The album’s lead single—and the song that hooked me when she performed it on The Late Show—“The Kill” is downright impressive. Musically, it’s a billowing, thrumming, pulsing, almost Tears For Fears-ish number, grounded by its intense lyric, a bracingly honest and incisive examination of a tumultuous relationship. Starting out as a blistering critique of a former lover who preyed on her vulnerability and insecurity, it takes a turn as Rogers owns up to her share of responsibility for the unhealthy dynamic. The track is also a great example of how Rogers uses dance/house elements to give her songs a kind of relentless momentum; the resonant synths just push and push and push, even as you’re captivated by the coiled, arresting tension in her vocals.
After that very strong opening quartet of tracks, the midsection of this album settles into a steady, albeit less remarkable groove. The wistful, nostalgic “If Now Was Then” is pure vibe; “I Still Do” offers a late-night, longing-for-lost-love ballad; and the hypnotic “On & On & On” again pairs acoustic guitar and synth bass with an r&b foundation. “Never Going Home” opens up like by-the-book singer-songwriter folk-rock until that pulsing beat shows up again to push things along as Rogers smoothly shifts her vocals into fifth gear.

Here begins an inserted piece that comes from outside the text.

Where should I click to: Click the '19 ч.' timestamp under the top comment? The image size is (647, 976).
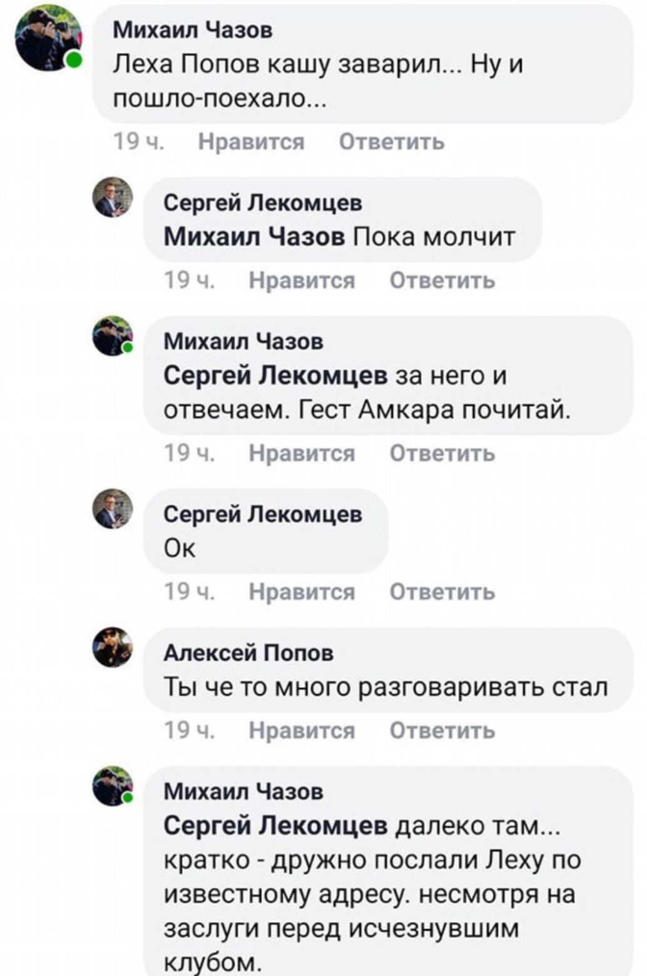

“All The Same” ventures deeper into familiar singer-songwriter territory, with just piano, acoustic guitar and a bright spotlight on Rogers’ earnest and often gorgeous vocals. This process of deconstruction feels complete with the closing title track, which lives inside what feels like a James Taylor arrangement: acoustic guitar, piano, bass and drums framing a frank and vulnerable meditation on the confounding search for romantic connection. It might have come off as a bit precious if not for how honest her lyrics are, and the fact that she sings them like a blues balladeer, making choices that Bonnie Raitt or Susan Tedeschi would give a nod and a smile.
Don’t Forget Me was co-produced, and most of the instruments on it played, by Rogers’ frequent co-writer Ian Fitchuk, who appears to be the best kind of creative partner, both sympathetic and sharp-eared, helping to ensure that the sometimes complex formulas behind Rogers’ musical alchemy result in only the best kind of explosions.
Maggie Rogers is no longer a fresh-faced co-ed; she just turned 30 and you can feel that inflection point in the music found on this album as she moves back and forth between youthful vulnerability and a more worldly (though never cynical) perspective. What Rogers consistently is, is an unflinching explorer of her own foibles, an authentic chronicler of her own humanity. Sometimes those insights may sting, but always, they reveal. They sure got my attention.